There is growing recognition that many prior machine learning studies predicting health-related outcomes have compared machine learning models to relatively weak baseline models, such as null or no information model (DeMasi et al. 2017). This is a very low threshold for the machine learning models to improve upon, thus producing falsely optimistic conclusions. Rather than a null model, the current study examined whether random forests explained additional variance beyond a linear regression “benchmark” model that predicted the clinical outcome with the same assessment at pre-treatment. Thus, for each outcome, we first report variance explained by the benchmark model and then examine whether the ensemble predicts variance not already explained by the benchmark model (i.e., model gain).

Prediction Metrics and Cross-Validation

An important aspect of model performance is how well it performs on cases that it was not trained on. We used 10-fold cross validation to estimate a predictive R2 (Rpred2), which is the fraction of variance in previously unseen data that the model is expected to explain. The 10-fold cross validation was repeated 10 times using different randomized partitions of the data.1 Within each repetition, 10 models were fit, each trained to 90% of the data and used to predict the outcomes for the 10% of cases that were withheld. An Rpred2 was then calculated based on the residual errors of the holdout predictions and then averaged across the 10 repetitions. This procedure was applied to both the benchmark model (see above) and the ensemble model. For the elastic net model, an additional 10-fold cross-validation procedure was nested within each 90% partition of data used for training and used to select values for the tuning parameters as described in the above section Learning Algorithms and Tuning Parameters. The mean Rpred2 of the benchmark model was subtracted from the mean Rpred2 of the ensemble model to yield an estimate of predictive gain (ΔR2pred). A 95% CI for predictive gain was estimated as the .025 and .975 quantiles of the distribution of ΔR2pred recomputed over 10,000 bootstrap replicates. For the elastic net, these numbers reflect the outer cross-validation, not the nested cross-validation, which tended to show a 1% (range = 0–3%) greater Rpred2, indicating that the estimates of error from the tuning procedure incur a slight optimistic bias.
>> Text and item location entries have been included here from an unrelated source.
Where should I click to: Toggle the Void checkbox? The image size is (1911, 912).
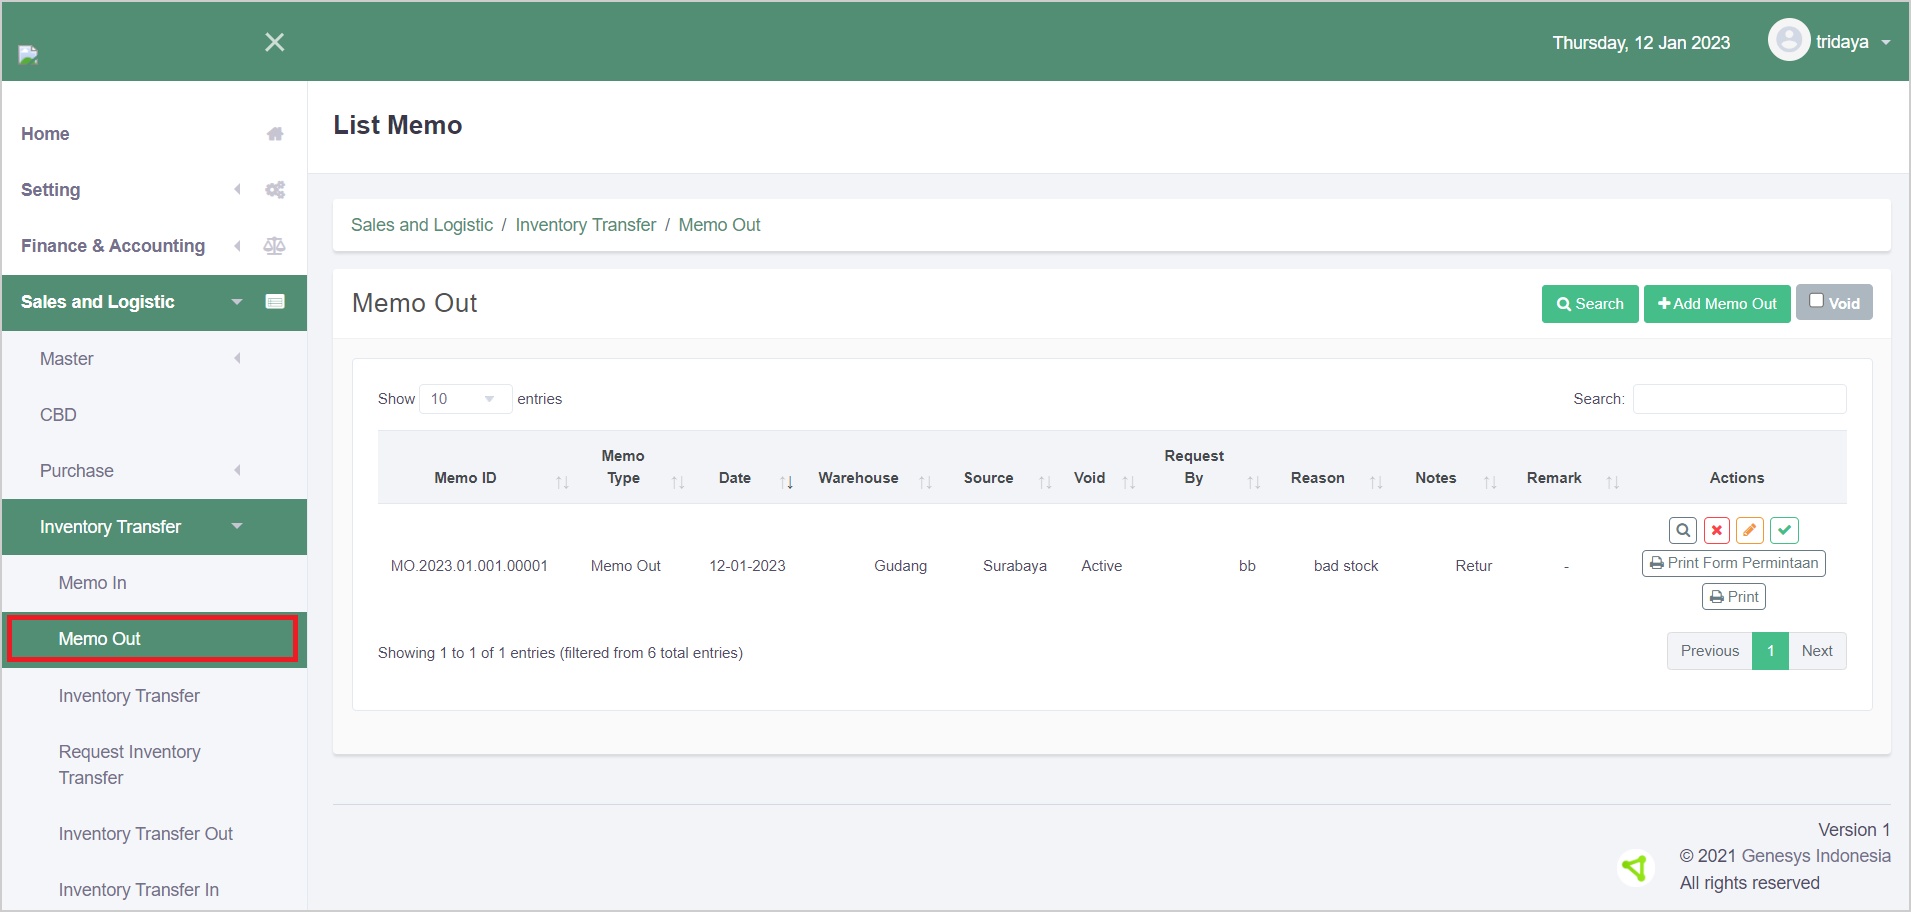click(x=1817, y=301)
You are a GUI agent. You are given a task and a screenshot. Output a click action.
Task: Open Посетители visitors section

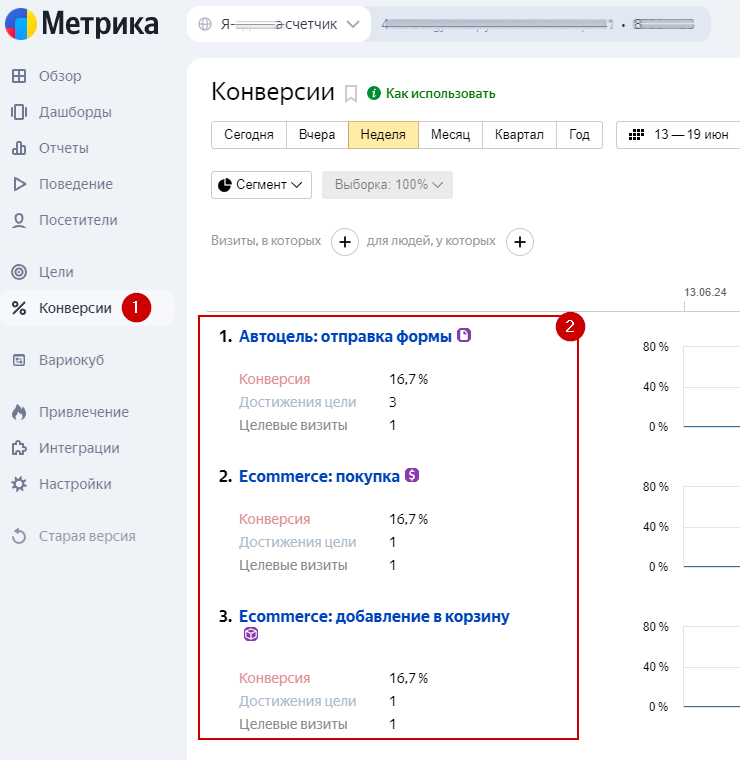tap(78, 220)
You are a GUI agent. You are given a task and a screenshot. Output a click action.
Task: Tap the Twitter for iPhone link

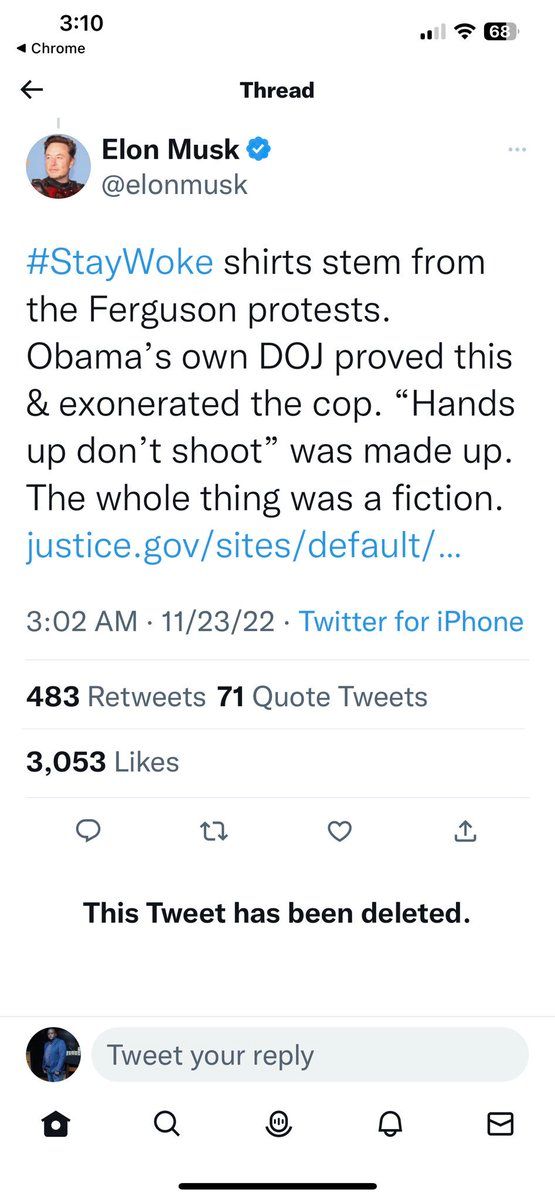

Cross-validation of models was expedited by fitting models to resampled data in parallel on the Wrangler computing cluster provided by the Texas Advanced Computing Center (TACC) at the University of Texas at Austin (https://www.tacc.utexas.edu/). All analyses were implemented in R (version 3.4). Our code made extensive use of the tidyverse (Wickham 2018) packages dplyr, purrr, and tidyr for general data extraction and transformation. Figures were generated using the packages ggplot2 (Wickham 2009), gridExtra (Auguie 2017), and ggmap (Kahle & Wickham 2013). The randomForest (Liaw & Wiener 2002) and glmnet (Friedman et al. 2010) packages were used to implement the machine learning ensembles.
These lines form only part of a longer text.